The original six plays:

  • Sure Thing: A man and a woman meet for the first time in a cafe, where they have an awkward meeting continually reset each time they say the wrong thing, until, finally, they connect.
  • Words, Words, Words: Three chimpanzees attempt to write Hamlet. It discusses the merits of literature and questions its necessity.
  • The Universal Language: A man and a woman fall in love while communicating in the invented language Unamunda.
  • Philip Glass Buys a Loaf of Bread: A musical parody of minimalist composer Philip Glass, in which he has an existential crisis in a bakery.
  • The Philadelphia: A man in a strange state where he must ask for the opposite of what he wants in a restaurant.
  • Variations on the Death of Trotsky: Leon Trotsky dies several times from a mountain-climber's ax wound received 36 hours prior.

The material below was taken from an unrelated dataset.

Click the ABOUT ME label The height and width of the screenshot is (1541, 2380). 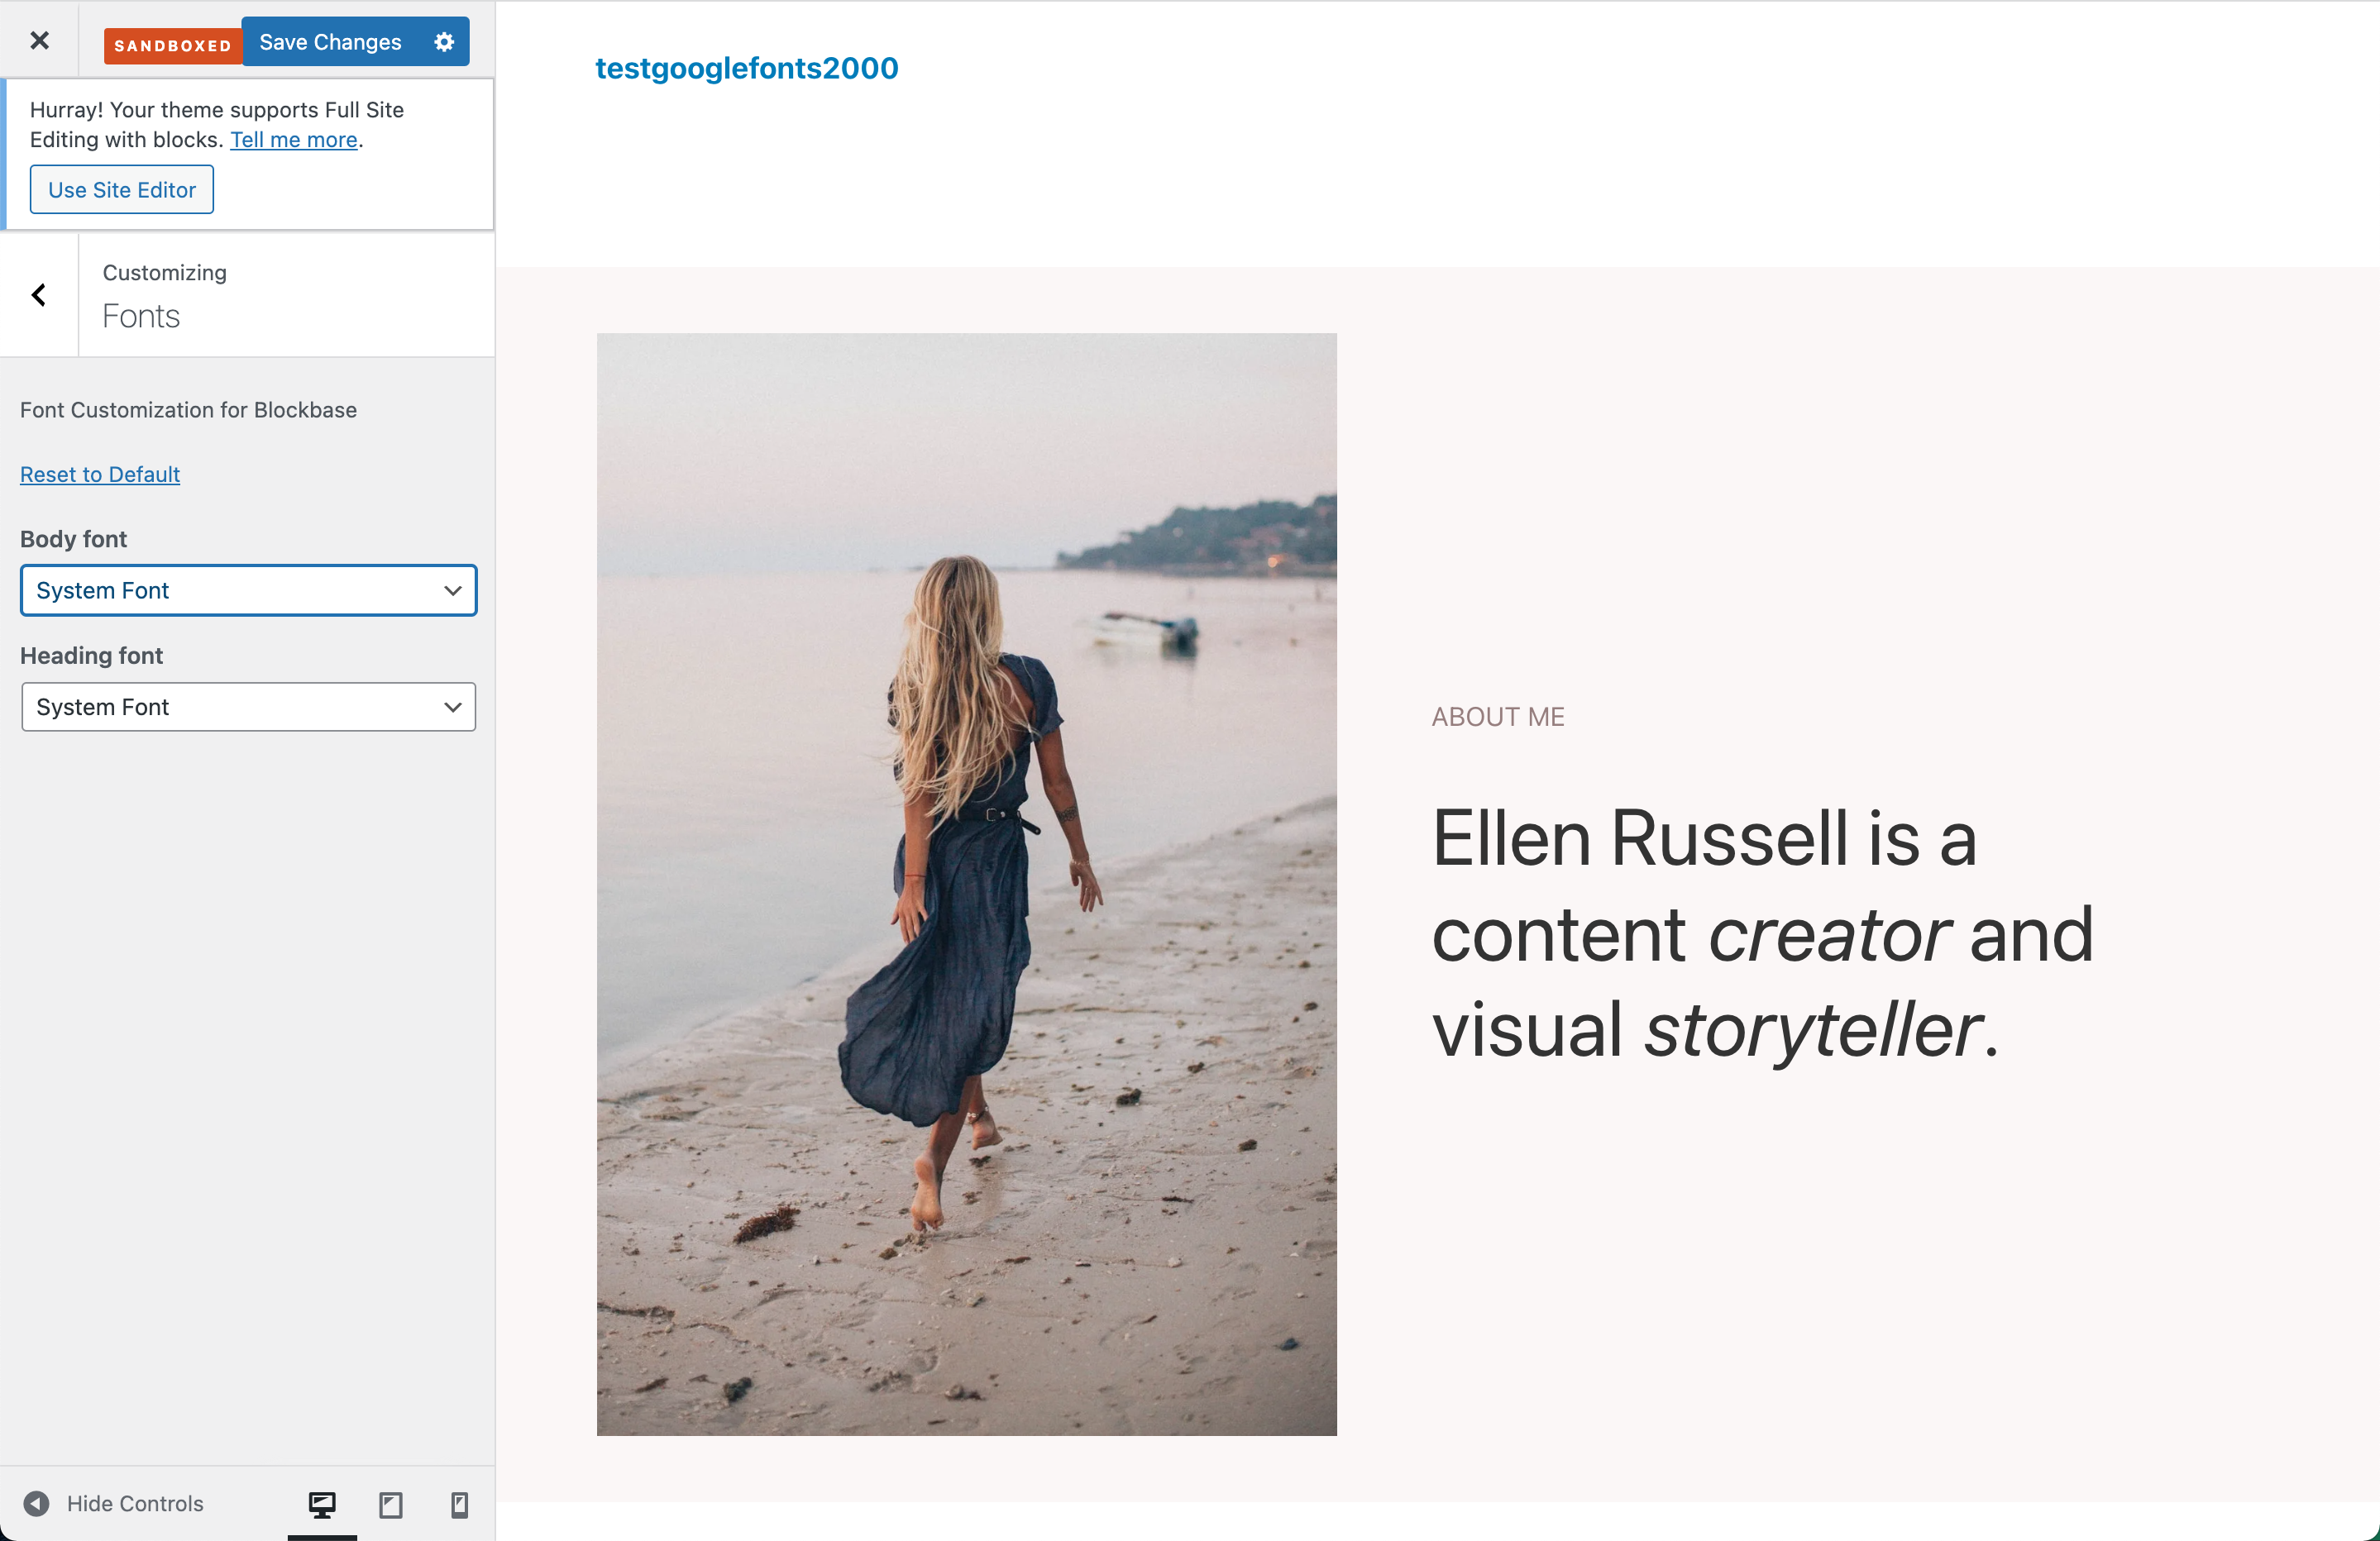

Other plays now a part of All in the Timing:

  • Long Ago and Far Away: a married yuppie couple argues about the nature of reality and becomes caught up in a bizarre scenario involving time travel and suicide. This is one of the few dramatic pieces in All in the Timing.
  • Foreplay, or The Art of the Fugue: Three miniature golf games taking place simultaneously, showing one man on three separate first dates.
  • Seven Menus: Seven dinners at the same restaurant, showing the evolution of one circle of friends.
  • Mere Mortals: Three blue-collar construction workers discuss how they are really the Lindbergh baby, the son of Czar Nicholas II of Russia, and the reincarnation of Marie Antoinette.
  • English Made Simple: A young man and woman meet at a party, and their immediate romantic attraction is translated into comically unromantic grammar lessons as they struggle to free themselves from the banal constrictions of party talk.
  • A Singular Kinda Guy: A monologue about a man who believes he is actually a typewriter.
  • Speed-the-Play: A parody of the works of American playwright David Mamet. His major works are each lampooned.
  • Ancient History: One of the few dramatic works in All in the Timing, History is about a couple discussing tradition and relationships before and after they hold a party.